Challenge a ▸
According to the post on the job submission verifier, by what day should feedback on the draft be given?

Selected text ▸
+++
[GE users] job submission verifier

Ernst Bablick Ernst.Bablick at Sun.COM
Tue Sep 23 14:12:29 BST 2008


    [ The following text is in the "ISO-8859-1" character set. ]
    [ Your display is set for the "ISO-8859-10" character set.  ]
    [ Some special characters may be displayed incorrectly. ]

Hi Reuti,

find comments inlined...

Reuti wrote:
> Hi,
>
> Am 23.09.2008 um 13:45 schrieb Ernst Bablick:
>
>> in the past some users expressed their need for some kind of 
>> presubmission procedure which is executed whenever a job enters the 
>> GE system (see also issue #2621).
>>
>> Find attached a draft for a corresponding GE enhancement. Please give 
>> feedback by Friday.
>>
>> Regards,
>>
>> Ernst
>>       Functional Specification: Job Submission Verifier
>>       =================================================
>>
>>       Version  Comment                                Date      Author
>>       -------  -------------------------------------  --------  
>> -------------
>>       0.1      Initial version                        ?         
>> Andreas Haas
>>       0.5      Describe changes so that enhancement   17-09-08  Ernst 
>> Bablick
>>                can be implemented for Urubu with
>>                less performance loss
>>       0.6      added missing parts according to       22-09-08  Ernst 
>> Bablick
>>                discussion with RD and AS
>>
>> 1     INTRODUCTION
>>       ============
>>
>>       In the past some of our users expressed their need for some 
>> kind of
>>       presubmission procedure which is executed whenever a job enters 
>> the GE
>>       system. (see also issue #2621). Here are some examples what 
>> should be
>>       done in such a procedure:
>>
>>       -  Check accounting DB to make sure the user has enough wall clock
>>          hours in their account to run the requested job on the 
>> requested
>>          slots for the requested time.
+++
(Stored records)
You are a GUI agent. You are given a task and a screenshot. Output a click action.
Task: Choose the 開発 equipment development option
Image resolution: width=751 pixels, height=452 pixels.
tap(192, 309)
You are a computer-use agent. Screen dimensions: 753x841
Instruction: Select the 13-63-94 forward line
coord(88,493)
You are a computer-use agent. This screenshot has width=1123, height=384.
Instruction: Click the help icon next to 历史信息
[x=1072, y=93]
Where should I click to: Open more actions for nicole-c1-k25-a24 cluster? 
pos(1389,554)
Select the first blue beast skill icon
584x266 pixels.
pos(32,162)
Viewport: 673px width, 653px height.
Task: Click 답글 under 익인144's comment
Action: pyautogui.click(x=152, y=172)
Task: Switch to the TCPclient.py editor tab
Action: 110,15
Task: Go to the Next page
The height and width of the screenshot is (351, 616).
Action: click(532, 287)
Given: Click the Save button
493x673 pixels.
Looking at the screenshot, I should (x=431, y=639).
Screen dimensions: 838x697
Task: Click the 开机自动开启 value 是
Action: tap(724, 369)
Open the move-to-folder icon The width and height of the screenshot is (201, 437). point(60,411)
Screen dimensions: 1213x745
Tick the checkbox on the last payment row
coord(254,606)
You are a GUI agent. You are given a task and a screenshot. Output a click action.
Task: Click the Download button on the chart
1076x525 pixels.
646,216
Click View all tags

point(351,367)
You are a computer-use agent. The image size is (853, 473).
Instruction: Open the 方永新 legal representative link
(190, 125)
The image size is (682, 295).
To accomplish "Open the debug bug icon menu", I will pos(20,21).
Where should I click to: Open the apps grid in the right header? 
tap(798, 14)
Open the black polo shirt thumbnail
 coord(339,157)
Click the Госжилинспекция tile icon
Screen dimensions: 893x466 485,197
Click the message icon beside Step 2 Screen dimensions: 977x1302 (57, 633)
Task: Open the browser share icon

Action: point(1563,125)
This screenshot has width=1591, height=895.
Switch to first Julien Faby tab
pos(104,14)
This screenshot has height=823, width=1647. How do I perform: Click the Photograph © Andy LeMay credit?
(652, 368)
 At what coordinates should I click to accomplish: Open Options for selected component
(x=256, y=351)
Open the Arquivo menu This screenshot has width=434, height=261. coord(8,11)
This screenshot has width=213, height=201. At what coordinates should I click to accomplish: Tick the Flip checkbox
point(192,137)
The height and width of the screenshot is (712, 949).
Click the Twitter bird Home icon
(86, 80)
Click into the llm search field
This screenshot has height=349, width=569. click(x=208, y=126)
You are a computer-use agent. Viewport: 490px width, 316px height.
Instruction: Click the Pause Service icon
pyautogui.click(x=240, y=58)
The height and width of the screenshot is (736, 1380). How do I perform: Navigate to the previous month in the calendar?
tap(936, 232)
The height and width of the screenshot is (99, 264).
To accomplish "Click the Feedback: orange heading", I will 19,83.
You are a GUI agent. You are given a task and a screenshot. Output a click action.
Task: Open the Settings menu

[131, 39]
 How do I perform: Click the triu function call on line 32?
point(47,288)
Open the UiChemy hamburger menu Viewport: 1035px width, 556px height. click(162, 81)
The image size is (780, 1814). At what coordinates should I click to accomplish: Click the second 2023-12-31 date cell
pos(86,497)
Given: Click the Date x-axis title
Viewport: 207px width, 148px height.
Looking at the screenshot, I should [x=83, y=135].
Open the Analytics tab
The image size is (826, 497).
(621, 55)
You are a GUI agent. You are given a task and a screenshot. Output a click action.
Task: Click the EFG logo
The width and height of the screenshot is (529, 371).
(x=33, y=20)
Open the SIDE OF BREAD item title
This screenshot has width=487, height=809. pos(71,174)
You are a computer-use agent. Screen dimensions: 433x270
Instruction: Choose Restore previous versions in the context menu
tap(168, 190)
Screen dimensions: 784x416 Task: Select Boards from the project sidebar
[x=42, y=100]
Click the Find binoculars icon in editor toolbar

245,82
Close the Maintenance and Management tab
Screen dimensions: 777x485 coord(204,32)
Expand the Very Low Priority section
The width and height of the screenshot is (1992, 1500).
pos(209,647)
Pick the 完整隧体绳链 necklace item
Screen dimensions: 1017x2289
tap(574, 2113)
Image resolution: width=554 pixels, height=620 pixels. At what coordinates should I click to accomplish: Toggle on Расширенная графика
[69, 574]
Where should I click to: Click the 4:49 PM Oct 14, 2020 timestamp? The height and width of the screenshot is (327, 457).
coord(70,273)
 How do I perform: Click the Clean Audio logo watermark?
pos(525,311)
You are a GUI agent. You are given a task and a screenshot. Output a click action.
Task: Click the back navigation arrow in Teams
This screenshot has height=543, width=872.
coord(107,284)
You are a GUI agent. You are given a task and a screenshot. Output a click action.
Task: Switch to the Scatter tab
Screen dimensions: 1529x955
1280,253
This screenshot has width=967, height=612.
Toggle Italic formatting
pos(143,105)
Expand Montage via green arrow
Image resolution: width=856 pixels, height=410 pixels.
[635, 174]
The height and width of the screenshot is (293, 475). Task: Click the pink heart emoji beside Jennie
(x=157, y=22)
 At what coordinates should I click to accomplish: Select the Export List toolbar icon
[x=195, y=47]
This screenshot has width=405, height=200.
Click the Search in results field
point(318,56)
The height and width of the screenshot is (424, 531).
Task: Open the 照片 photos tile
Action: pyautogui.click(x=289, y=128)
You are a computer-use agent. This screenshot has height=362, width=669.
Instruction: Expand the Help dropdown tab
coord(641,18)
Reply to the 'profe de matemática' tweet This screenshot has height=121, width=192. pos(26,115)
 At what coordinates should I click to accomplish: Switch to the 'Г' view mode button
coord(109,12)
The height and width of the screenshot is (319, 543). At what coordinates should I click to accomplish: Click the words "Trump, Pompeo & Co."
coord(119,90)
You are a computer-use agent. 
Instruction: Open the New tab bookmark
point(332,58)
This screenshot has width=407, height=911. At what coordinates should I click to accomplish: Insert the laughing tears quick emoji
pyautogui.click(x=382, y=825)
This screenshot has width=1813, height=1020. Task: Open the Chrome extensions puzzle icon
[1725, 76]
+++
Challenge b ▸
Filter the records above, keeping each line that contains the string "tile".

Exercise result a ▸
By Friday.

Exercise result b ▸
Click the Госжилинспекция tile icon
Task: Open the 照片 photos tile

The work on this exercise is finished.